DOD wireless policy: If you use it, secure it
Wireless access to IT resources can be convenient and can enhance productivity, but it also opens up a can of worms for those who must secure and manage the connections and resources.
The security-minded folks at the Defense Department recognized this problem and responded with a policy for implementing commercial wireless technology on DOD systems.
The policy, contained in Directive 8100.2, applies to all DOD organizational entities and all electronic devices capable of wireless interaction with nonclassified DOD systems.
The department is in the process of updating its policy, but the current directive warns that all 'wireless devices, services and technologies that are integrated or connected to DOD networks are considered part of those networks,' and all security directives apply to them.
In addition, the policy states:
- Strong authentication, non-repudiation and personal identification are required at the device and network levels.

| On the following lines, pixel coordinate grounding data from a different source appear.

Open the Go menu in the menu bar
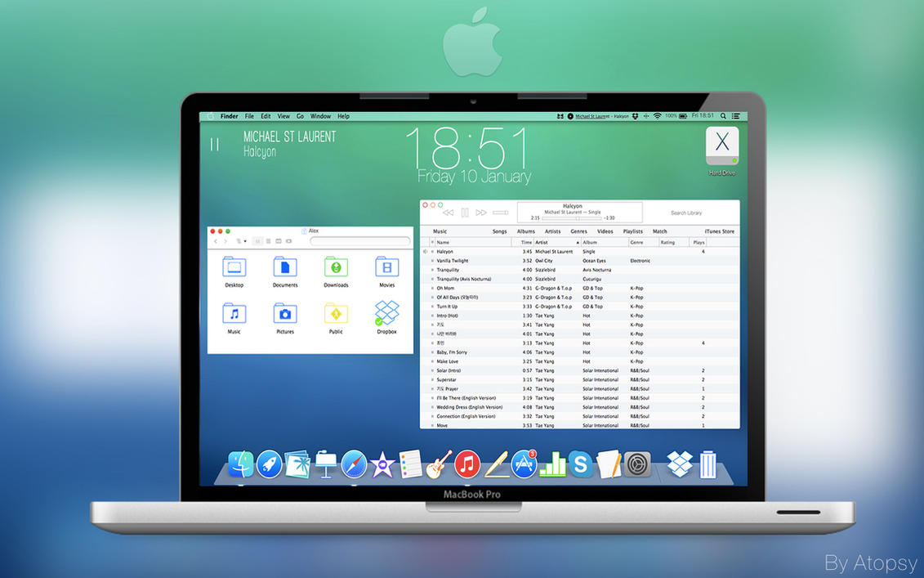The width and height of the screenshot is (924, 578). coord(300,116)
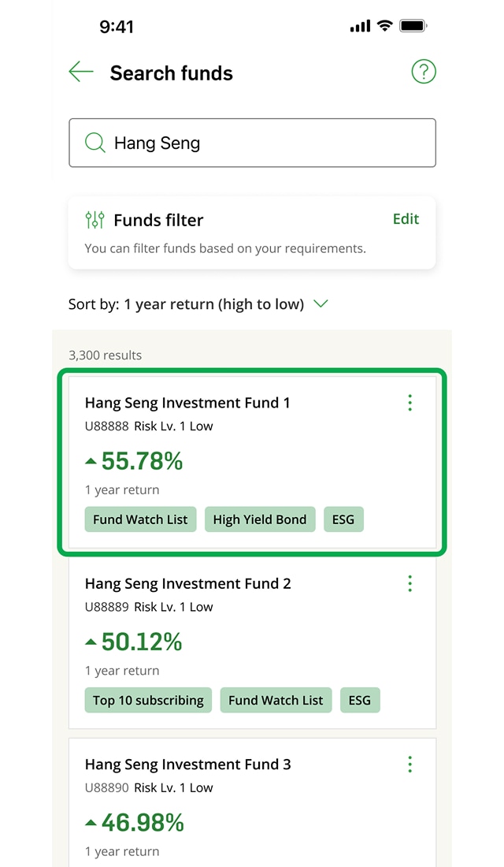The width and height of the screenshot is (504, 867).
Task: Open the help question mark icon
Action: coord(424,73)
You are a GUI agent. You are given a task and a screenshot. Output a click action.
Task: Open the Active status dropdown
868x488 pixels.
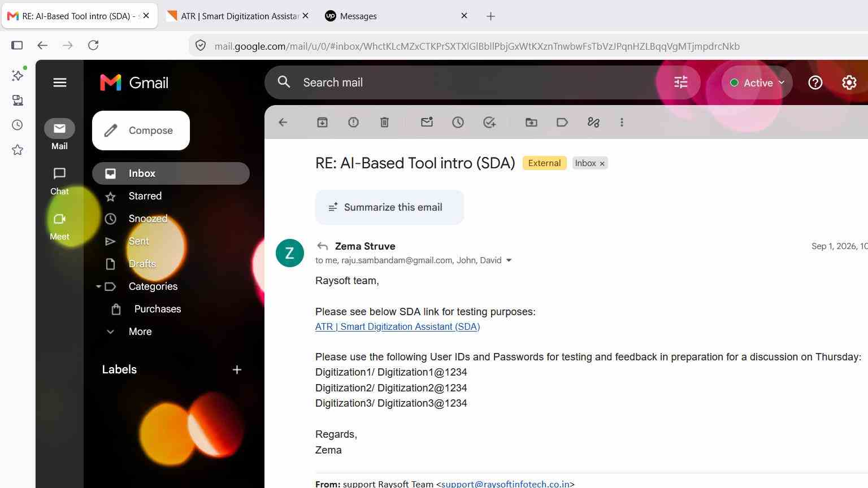point(757,82)
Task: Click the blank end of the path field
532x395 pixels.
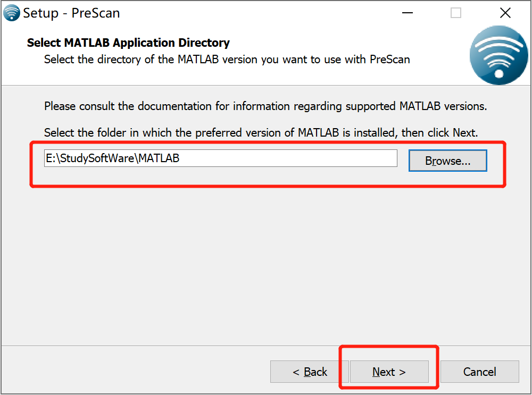Action: coord(288,158)
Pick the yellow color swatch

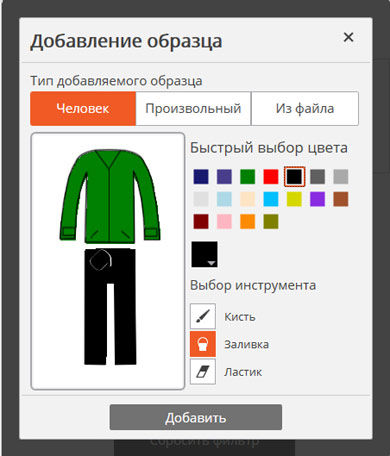click(294, 199)
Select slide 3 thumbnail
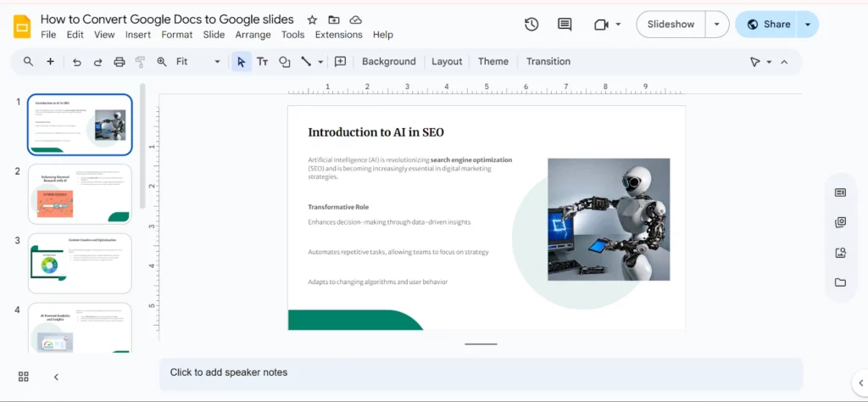Image resolution: width=868 pixels, height=402 pixels. 80,263
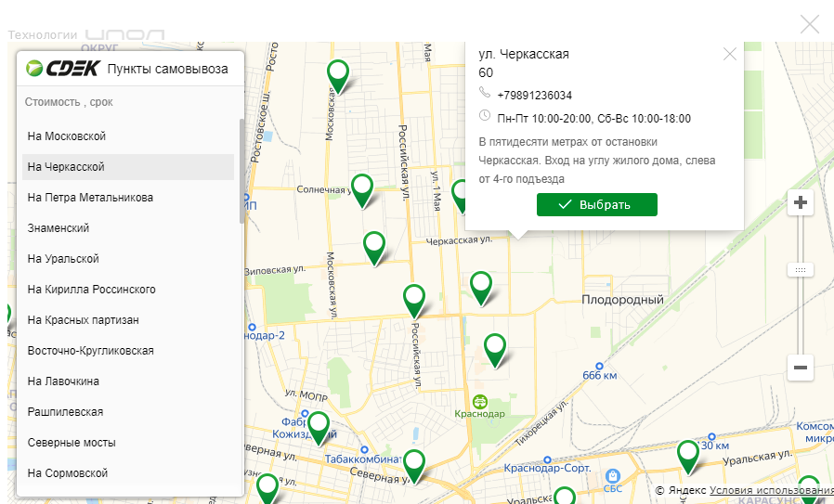This screenshot has width=834, height=504.
Task: Choose На Уральской pickup point
Action: click(x=63, y=259)
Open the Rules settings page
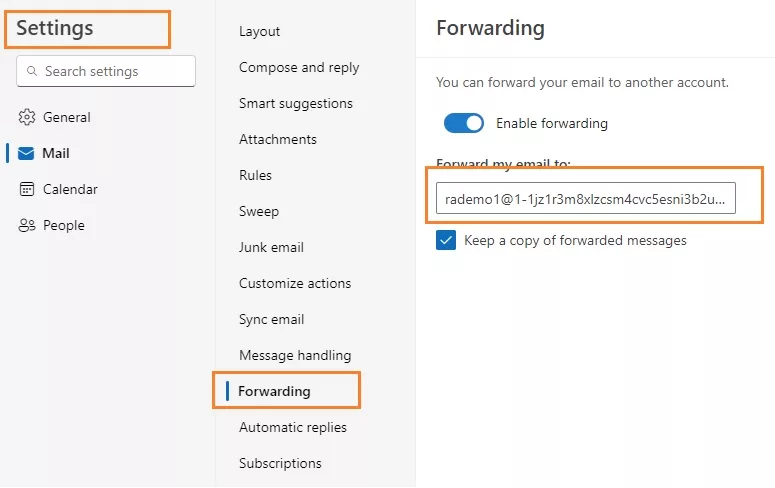This screenshot has width=775, height=488. pyautogui.click(x=255, y=175)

- 'Encryption of unclassified data for transmission to and from wireless devices is required,' using a FIPS-140-2 cryptographic module.
- Data stored on end devices must be encrypted using a FIPS-140-2 cryptographic module.
- A security review is required before wireless technology is introduced into a DOD system, wireless devices are not allowed in classified environments and scans must be conducted for rogue connections.
- Devices cannot operate wirelessly when connected directly to the wired network.
These requirements are for data transmissions. Encryption of unclassified voice traffic is recommended but not required, except for voice over IP, which must have FIPS-140-2 encryption.
William Jackson is a senior writer of GCN and the author of the CyberEye blog.